- Directions for this task: Rewrite the stretch from the line that contains "You are a computer-use" through the line that contains "The height and", replacing "salutation" with "greeting" and keeping everything else the same. Leave the pictures out of your answer.

(Rows from a pointing dataset)

◆ ◆ ◆ ◆

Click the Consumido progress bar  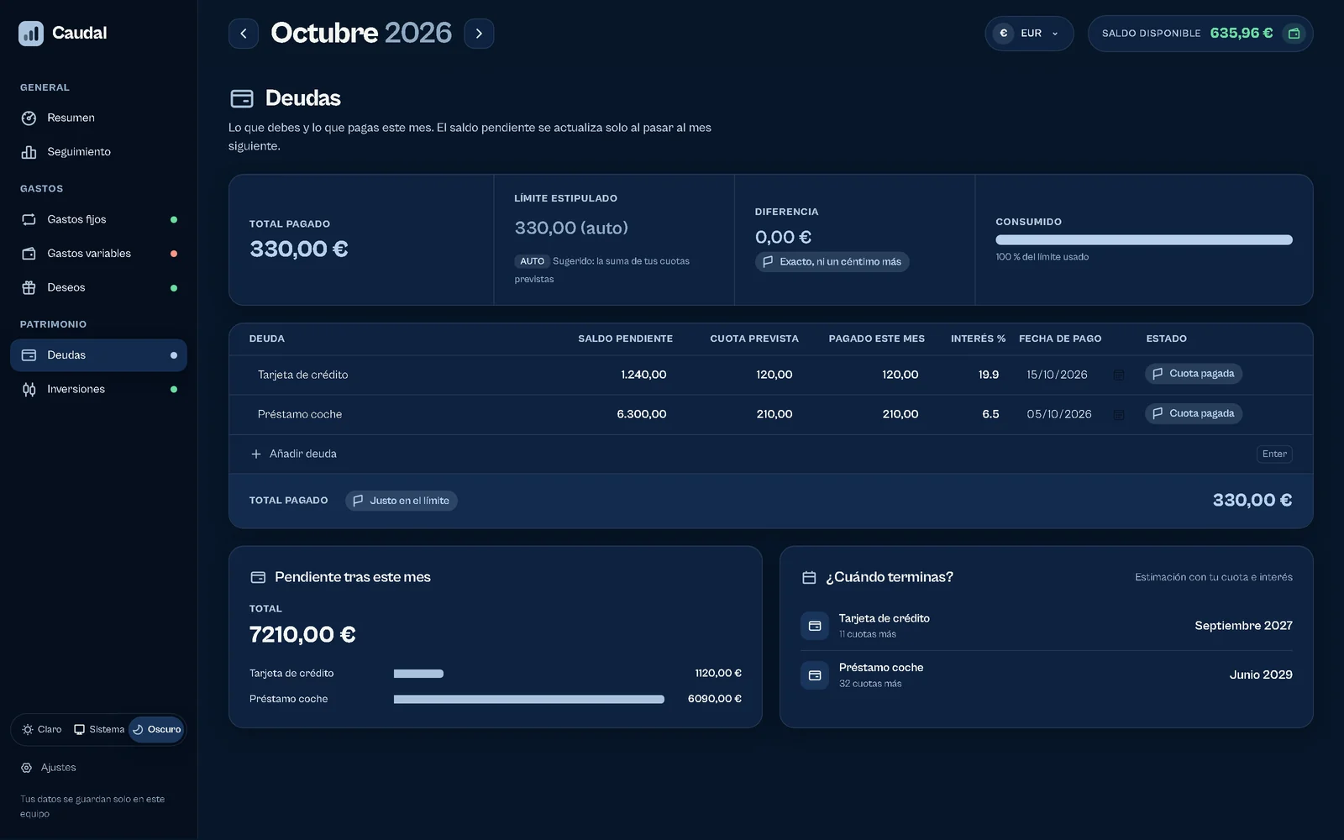1144,240
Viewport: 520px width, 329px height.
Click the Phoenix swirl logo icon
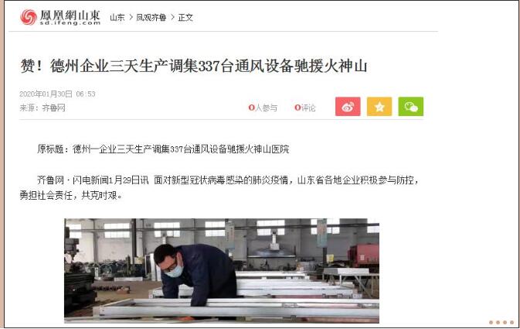(29, 17)
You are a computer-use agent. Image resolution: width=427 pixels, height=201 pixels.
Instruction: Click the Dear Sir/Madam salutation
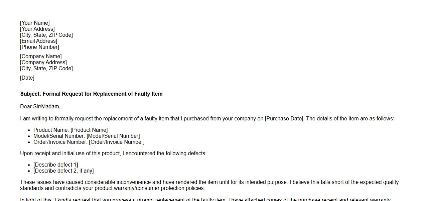[40, 107]
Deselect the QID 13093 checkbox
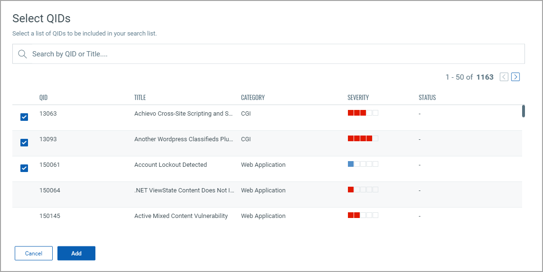The height and width of the screenshot is (272, 543). [24, 143]
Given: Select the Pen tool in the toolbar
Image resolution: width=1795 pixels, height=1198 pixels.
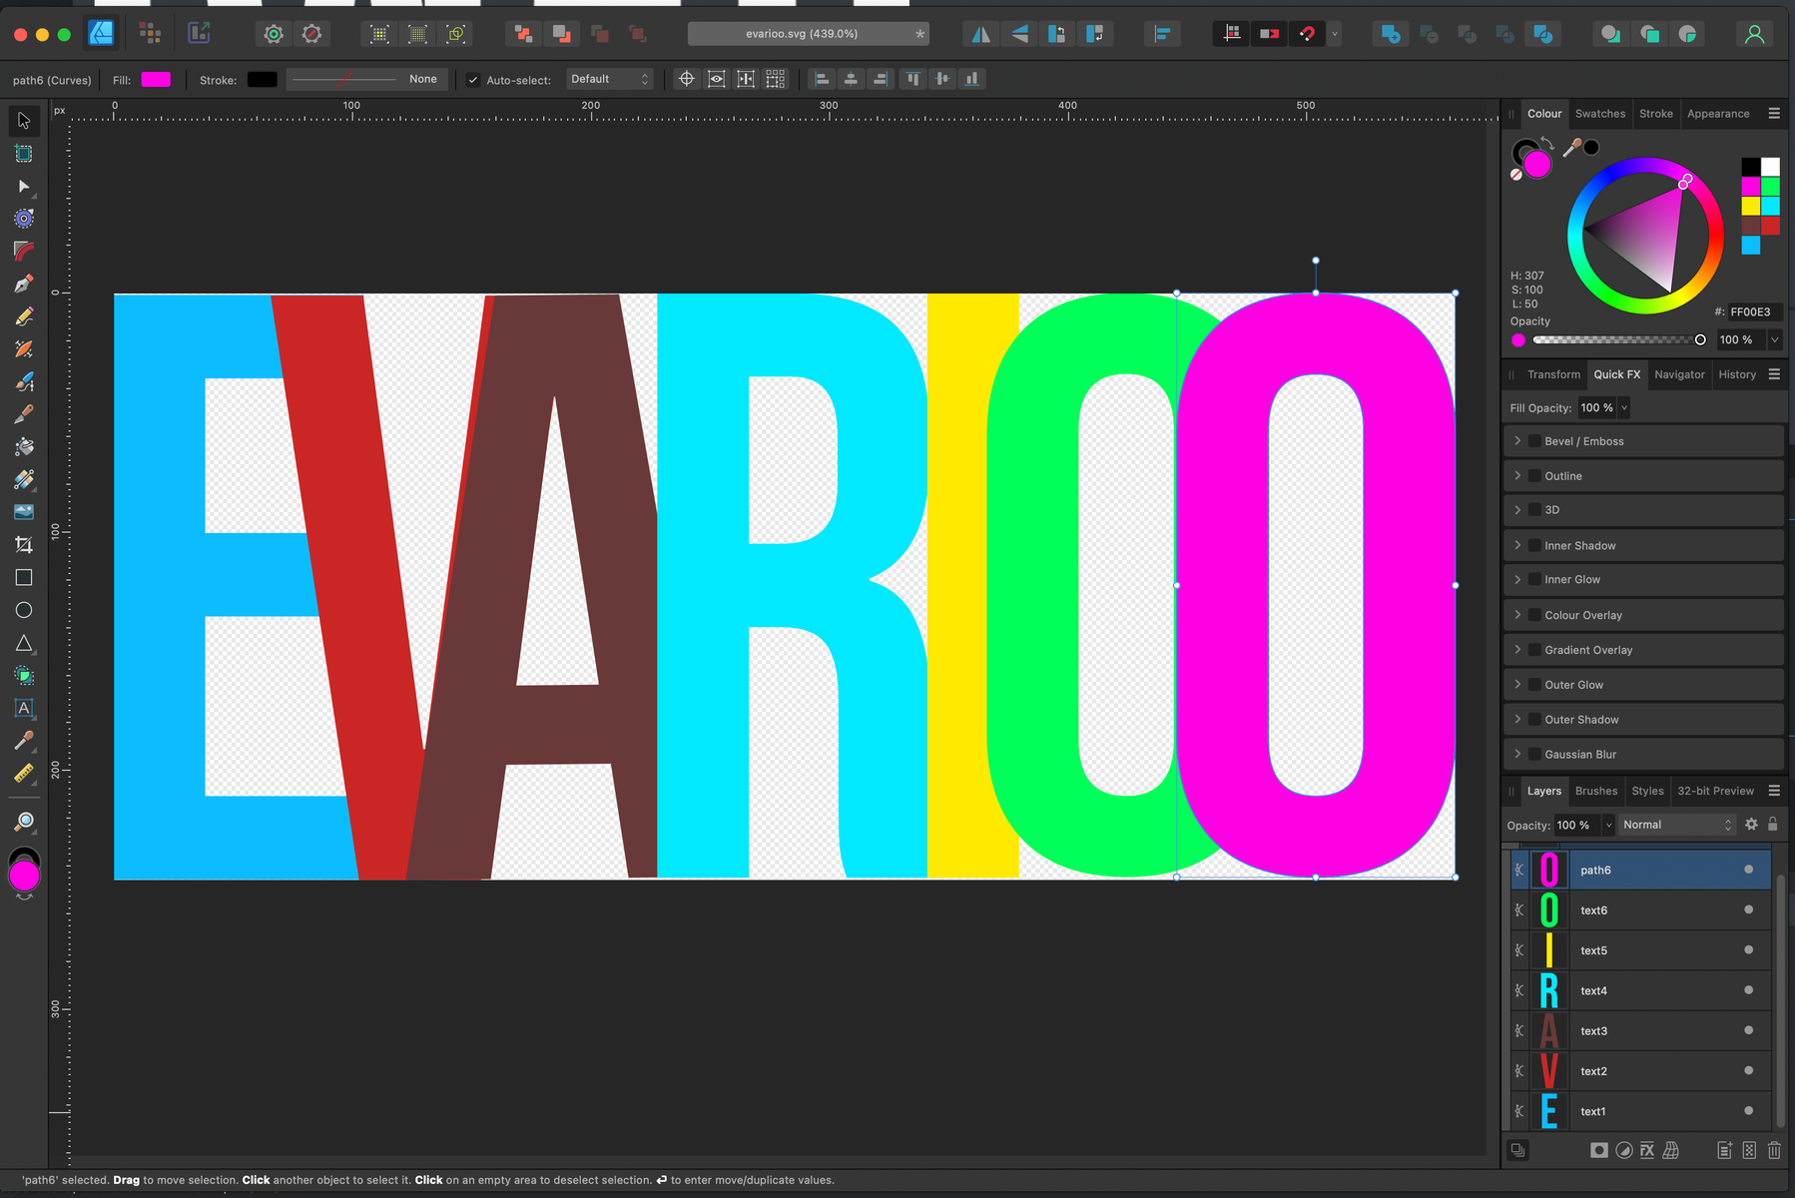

◆ ◆ ◆ ◆

- Exercise solution:
You are a computer-use agent. Image resolution: width=427 pixels, height=201 pixels.
Instruction: Click the Dear Sir/Madam greeting
[40, 107]
Deselect the QID 13093 checkbox
The height and width of the screenshot is (272, 543). [24, 143]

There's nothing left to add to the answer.